_Required action:_ Go over these records and count the lines with the string "options" in them; the count is all that should be returned.

Start of Input data

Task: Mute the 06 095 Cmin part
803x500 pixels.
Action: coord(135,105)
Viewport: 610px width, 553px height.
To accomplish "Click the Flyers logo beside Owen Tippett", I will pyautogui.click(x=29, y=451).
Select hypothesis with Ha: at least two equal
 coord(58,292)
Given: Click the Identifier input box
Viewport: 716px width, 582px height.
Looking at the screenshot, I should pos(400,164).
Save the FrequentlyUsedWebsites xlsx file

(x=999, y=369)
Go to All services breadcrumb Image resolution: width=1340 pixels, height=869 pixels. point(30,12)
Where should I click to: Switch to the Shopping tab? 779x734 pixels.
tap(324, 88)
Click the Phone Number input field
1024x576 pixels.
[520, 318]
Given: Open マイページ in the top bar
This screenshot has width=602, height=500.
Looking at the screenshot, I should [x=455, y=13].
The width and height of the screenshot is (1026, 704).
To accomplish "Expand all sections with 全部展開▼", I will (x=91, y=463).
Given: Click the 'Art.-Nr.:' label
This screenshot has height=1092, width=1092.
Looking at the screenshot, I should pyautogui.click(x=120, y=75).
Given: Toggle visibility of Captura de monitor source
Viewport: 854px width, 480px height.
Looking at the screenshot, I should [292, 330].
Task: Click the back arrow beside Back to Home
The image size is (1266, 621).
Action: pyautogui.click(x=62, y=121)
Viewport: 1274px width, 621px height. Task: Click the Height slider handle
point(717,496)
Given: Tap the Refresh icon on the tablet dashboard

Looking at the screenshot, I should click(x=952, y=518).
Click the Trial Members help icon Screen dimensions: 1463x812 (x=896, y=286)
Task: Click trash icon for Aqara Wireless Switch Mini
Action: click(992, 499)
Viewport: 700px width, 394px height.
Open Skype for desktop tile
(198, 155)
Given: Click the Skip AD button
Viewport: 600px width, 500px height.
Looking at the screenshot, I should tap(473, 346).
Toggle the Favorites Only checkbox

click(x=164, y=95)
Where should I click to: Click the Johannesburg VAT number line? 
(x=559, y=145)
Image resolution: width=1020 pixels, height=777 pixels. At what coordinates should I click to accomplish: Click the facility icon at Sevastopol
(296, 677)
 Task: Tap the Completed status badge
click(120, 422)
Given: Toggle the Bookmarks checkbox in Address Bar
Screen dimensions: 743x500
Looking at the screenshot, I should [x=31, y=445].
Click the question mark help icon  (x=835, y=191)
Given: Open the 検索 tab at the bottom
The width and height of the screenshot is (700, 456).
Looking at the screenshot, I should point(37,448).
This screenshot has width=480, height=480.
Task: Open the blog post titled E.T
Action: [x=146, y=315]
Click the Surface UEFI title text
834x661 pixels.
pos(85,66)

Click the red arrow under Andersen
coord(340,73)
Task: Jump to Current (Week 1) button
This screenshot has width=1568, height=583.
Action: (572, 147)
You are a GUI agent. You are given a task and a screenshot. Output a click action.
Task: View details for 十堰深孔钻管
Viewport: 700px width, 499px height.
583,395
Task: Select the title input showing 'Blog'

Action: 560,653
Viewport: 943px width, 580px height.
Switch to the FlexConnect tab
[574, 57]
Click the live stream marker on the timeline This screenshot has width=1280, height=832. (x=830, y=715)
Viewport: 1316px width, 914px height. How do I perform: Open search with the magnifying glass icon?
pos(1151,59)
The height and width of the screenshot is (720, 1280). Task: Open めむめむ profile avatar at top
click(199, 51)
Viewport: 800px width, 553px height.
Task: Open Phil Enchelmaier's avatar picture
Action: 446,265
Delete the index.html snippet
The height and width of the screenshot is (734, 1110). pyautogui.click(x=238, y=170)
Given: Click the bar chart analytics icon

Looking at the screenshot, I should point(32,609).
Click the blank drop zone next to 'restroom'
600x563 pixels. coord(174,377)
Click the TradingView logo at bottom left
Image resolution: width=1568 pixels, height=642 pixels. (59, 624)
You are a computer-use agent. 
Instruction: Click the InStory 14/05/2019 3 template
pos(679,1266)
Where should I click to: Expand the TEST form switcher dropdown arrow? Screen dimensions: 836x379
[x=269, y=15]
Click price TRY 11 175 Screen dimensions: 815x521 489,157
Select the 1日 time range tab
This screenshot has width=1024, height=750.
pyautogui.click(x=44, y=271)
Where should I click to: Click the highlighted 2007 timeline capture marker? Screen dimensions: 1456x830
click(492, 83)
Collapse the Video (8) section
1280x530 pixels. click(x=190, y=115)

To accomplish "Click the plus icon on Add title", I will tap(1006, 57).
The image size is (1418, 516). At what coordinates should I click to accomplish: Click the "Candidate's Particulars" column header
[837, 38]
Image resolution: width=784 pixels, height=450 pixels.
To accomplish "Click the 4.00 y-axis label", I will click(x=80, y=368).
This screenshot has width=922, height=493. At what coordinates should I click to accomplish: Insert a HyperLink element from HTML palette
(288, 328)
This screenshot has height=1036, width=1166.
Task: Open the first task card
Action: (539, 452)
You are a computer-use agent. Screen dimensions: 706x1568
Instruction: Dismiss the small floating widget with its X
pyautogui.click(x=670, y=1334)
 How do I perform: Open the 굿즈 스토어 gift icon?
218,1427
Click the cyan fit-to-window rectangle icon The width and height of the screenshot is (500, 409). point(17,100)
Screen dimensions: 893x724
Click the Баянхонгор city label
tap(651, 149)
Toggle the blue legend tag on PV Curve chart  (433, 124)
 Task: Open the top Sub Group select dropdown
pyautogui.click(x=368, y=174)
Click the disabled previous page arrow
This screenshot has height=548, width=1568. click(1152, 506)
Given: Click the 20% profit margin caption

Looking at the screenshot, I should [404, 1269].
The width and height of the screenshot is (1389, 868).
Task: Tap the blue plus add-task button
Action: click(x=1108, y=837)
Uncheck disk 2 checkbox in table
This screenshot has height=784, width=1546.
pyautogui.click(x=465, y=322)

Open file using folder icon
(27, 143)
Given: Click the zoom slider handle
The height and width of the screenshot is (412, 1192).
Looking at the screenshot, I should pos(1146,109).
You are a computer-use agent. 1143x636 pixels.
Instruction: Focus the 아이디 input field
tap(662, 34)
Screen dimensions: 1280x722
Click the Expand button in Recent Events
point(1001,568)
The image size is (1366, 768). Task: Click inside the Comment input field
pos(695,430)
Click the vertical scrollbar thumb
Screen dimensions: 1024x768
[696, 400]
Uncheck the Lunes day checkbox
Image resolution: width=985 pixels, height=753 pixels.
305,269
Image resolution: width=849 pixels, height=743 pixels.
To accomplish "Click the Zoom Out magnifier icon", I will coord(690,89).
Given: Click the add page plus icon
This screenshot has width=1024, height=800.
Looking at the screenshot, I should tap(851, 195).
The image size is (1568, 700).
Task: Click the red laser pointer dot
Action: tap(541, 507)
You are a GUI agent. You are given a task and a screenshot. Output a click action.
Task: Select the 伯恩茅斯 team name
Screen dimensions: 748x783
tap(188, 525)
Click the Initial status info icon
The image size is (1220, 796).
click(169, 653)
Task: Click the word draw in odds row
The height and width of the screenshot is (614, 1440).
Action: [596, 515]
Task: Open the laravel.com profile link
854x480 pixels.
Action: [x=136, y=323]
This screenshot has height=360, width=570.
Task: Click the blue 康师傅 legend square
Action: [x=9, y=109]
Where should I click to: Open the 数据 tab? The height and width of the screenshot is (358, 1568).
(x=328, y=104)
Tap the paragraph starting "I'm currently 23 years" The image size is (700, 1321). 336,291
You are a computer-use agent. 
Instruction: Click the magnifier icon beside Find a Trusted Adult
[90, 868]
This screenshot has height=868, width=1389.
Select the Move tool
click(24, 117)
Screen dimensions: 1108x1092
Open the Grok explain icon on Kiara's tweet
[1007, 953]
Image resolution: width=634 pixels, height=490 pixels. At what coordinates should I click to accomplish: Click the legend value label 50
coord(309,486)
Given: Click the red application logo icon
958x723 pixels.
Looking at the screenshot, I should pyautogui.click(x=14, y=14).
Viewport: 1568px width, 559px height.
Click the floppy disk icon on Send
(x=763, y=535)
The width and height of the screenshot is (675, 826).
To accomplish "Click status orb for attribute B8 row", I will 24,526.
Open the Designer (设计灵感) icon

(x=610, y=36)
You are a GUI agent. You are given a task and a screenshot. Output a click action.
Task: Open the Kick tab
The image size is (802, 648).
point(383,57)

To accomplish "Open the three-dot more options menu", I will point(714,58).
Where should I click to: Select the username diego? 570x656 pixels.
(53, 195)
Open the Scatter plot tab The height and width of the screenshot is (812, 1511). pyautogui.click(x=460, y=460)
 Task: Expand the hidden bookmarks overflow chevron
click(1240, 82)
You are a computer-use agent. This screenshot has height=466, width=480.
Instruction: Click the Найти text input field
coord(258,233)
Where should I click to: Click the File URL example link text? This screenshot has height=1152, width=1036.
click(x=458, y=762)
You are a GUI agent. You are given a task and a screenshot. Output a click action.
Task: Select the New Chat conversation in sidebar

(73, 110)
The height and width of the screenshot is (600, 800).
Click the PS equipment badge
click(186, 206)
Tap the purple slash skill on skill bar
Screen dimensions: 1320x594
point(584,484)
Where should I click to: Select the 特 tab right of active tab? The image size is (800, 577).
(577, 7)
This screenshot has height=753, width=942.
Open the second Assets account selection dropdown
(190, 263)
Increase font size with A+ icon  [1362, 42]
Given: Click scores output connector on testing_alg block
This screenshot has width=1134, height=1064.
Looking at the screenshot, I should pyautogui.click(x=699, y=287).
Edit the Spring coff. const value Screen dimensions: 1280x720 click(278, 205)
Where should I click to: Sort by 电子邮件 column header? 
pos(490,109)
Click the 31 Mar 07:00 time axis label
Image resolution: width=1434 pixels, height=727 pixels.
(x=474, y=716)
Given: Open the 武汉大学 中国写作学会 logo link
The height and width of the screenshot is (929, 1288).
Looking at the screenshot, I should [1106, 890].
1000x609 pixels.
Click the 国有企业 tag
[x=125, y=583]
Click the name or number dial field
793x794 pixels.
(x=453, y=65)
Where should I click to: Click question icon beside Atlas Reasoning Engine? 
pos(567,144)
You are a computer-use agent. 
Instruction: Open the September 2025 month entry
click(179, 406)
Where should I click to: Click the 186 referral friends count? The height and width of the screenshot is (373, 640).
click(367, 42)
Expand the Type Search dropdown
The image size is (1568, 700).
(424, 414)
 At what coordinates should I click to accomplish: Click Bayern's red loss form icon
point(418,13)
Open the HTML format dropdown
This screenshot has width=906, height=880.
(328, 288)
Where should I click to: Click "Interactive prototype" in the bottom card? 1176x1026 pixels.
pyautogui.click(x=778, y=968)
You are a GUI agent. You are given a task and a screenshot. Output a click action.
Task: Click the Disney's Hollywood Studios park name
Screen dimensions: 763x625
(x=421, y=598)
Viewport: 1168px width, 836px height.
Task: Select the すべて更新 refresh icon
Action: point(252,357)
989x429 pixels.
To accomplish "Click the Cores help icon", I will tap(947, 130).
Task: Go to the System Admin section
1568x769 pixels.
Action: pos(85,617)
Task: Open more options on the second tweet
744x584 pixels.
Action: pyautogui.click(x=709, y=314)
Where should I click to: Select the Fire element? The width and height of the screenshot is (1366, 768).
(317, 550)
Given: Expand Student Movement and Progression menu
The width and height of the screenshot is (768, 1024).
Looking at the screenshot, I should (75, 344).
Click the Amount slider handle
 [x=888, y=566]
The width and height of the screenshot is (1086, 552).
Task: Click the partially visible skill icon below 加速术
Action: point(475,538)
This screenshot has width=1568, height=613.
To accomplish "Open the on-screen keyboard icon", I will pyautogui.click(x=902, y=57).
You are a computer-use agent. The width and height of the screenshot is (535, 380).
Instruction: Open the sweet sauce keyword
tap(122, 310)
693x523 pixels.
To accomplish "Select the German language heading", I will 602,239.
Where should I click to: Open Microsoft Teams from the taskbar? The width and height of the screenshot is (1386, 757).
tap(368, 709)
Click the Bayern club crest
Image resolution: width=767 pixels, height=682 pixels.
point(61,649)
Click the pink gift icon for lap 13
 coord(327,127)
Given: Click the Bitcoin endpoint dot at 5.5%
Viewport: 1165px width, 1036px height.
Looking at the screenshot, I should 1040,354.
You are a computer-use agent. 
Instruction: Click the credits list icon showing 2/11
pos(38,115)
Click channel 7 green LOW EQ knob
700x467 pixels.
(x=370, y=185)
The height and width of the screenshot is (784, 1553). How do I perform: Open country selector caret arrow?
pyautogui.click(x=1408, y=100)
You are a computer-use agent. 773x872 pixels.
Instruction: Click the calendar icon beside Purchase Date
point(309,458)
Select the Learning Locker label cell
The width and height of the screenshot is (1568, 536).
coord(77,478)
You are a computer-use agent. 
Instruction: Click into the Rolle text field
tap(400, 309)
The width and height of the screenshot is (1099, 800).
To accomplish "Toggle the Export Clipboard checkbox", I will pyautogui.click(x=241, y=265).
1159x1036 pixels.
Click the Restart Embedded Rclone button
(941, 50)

End of Input data

_Finished task:_ 2